== YOUR OBJECTIVE ==
What follows is a listing; give it again exactly, in its entirety.

[RECORDS PROVIDED — start]

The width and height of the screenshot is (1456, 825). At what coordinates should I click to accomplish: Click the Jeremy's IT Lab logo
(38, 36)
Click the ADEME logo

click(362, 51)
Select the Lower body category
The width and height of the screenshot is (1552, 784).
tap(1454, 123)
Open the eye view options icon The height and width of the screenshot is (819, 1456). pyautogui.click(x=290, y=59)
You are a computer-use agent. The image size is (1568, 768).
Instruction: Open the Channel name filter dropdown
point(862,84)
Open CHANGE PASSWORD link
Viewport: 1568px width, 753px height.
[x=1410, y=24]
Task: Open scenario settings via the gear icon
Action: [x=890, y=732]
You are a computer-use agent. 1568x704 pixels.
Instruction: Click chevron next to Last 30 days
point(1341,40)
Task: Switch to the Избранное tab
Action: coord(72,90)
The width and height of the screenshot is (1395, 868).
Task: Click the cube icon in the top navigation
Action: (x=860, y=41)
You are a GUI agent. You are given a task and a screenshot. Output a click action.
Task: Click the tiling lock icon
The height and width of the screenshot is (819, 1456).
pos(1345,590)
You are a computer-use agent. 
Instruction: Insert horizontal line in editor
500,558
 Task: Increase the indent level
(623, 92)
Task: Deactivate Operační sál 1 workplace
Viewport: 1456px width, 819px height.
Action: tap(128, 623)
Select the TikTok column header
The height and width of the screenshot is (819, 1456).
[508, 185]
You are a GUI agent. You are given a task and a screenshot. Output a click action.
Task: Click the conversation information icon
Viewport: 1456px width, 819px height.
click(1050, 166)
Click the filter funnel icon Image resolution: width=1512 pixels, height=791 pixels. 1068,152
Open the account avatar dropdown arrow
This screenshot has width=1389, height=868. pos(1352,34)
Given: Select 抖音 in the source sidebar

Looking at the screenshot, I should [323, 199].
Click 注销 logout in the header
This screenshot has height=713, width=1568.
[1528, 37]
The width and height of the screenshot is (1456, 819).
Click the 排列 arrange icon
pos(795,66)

[RECORDS PROVIDED — finish]

== RESULT OF THE EXERCISE ==
The width and height of the screenshot is (1456, 825). At what coordinates should I click to accomplish: Click the Jeremy's IT Lab logo
(38, 36)
Click the ADEME logo

click(362, 51)
Select the Lower body category
The width and height of the screenshot is (1552, 784).
tap(1454, 123)
Open the eye view options icon The height and width of the screenshot is (819, 1456). pyautogui.click(x=290, y=59)
You are a computer-use agent. The image size is (1568, 768).
Instruction: Open the Channel name filter dropdown
point(862,84)
Open CHANGE PASSWORD link
Viewport: 1568px width, 753px height.
[x=1410, y=24]
Task: Open scenario settings via the gear icon
Action: [x=890, y=732]
You are a computer-use agent. 1568x704 pixels.
Instruction: Click chevron next to Last 30 days
point(1341,40)
Task: Switch to the Избранное tab
Action: coord(72,90)
The width and height of the screenshot is (1395, 868).
Task: Click the cube icon in the top navigation
Action: (x=860, y=41)
You are a GUI agent. You are given a task and a screenshot. Output a click action.
Task: Click the tiling lock icon
The height and width of the screenshot is (819, 1456).
pos(1345,590)
You are a computer-use agent. 
Instruction: Insert horizontal line in editor
500,558
 Task: Increase the indent level
(623, 92)
Task: Deactivate Operační sál 1 workplace
Viewport: 1456px width, 819px height.
Action: tap(128, 623)
Select the TikTok column header
The height and width of the screenshot is (819, 1456).
[508, 185]
You are a GUI agent. You are given a task and a screenshot. Output a click action.
Task: Click the conversation information icon
Viewport: 1456px width, 819px height.
click(1050, 166)
Click the filter funnel icon Image resolution: width=1512 pixels, height=791 pixels. 1068,152
Open the account avatar dropdown arrow
This screenshot has width=1389, height=868. pos(1352,34)
Given: Select 抖音 in the source sidebar

Looking at the screenshot, I should [323, 199].
Click 注销 logout in the header
This screenshot has height=713, width=1568.
[1528, 37]
The width and height of the screenshot is (1456, 819).
Click the 排列 arrange icon
pos(795,66)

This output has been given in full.